Computer-readable media includes both non-transitory computer storage media and communication media including any medium that facilitates transfer of a computer program from one place to another. A non-transitory storage medium may be any available medium that can be accessed by a general purpose or special purpose computer. By way of example, and not limitation, non-transitory computer-readable media can comprise RAM, ROM, electrically erasable programmable read only memory (EEPROM), compact disk (CD) ROM or other optical disk storage, magnetic disk storage or other magnetic storage devices, or any other non-transitory medium that can be used to carry or store desired program code means in the form of instructions or information structures and that can be accessed by a general-purpose or special-purpose computer, or a general-purpose or special-purpose processor. Also, any connection is properly termed a computer-readable medium. For example, if the software is transmitted from a website, server, or other remote source using a coaxial cable, fiber optic cable, twisted pair, digital subscriber line (DSL), or wireless technologies such as infrared, radio, and microwave, then the coaxial cable, fiber optic cable, twisted pair, DSL, or wireless technologies such as infrared, radio, and microwave are included in the definition of medium. Disk and disc, as used herein, include CD, laser disc, optical disc, digital versatile disc (DVD), floppy disk and Blu-ray disc where disks usually reproduce information magnetically, while discs reproduce information optically with lasers. Combinations of the above are also included within the scope of computer-readable media.

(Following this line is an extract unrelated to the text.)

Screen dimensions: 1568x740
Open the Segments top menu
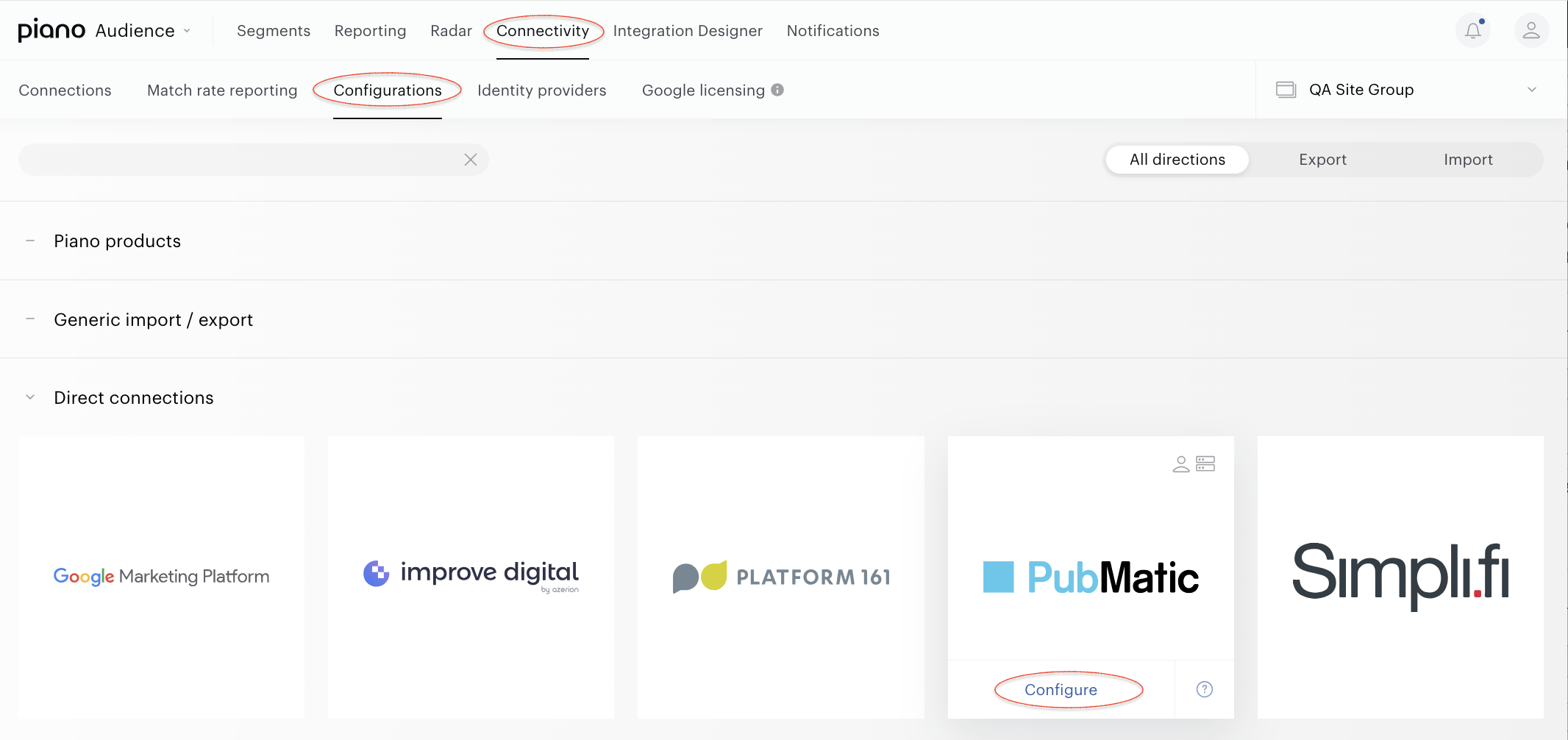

The description herein is provided to enable a person skilled in the art to make or use the disclosure. Various modifications to the disclosure will be readily apparent to those skilled in the art, and the generic principles defined herein may be applied to other variations without departing from the scope of the disclosure. Thus, the disclosure is not limited to the examples and designs described herein, but is to be accorded the broadest scope consistent with the principles and novel features disclosed herein.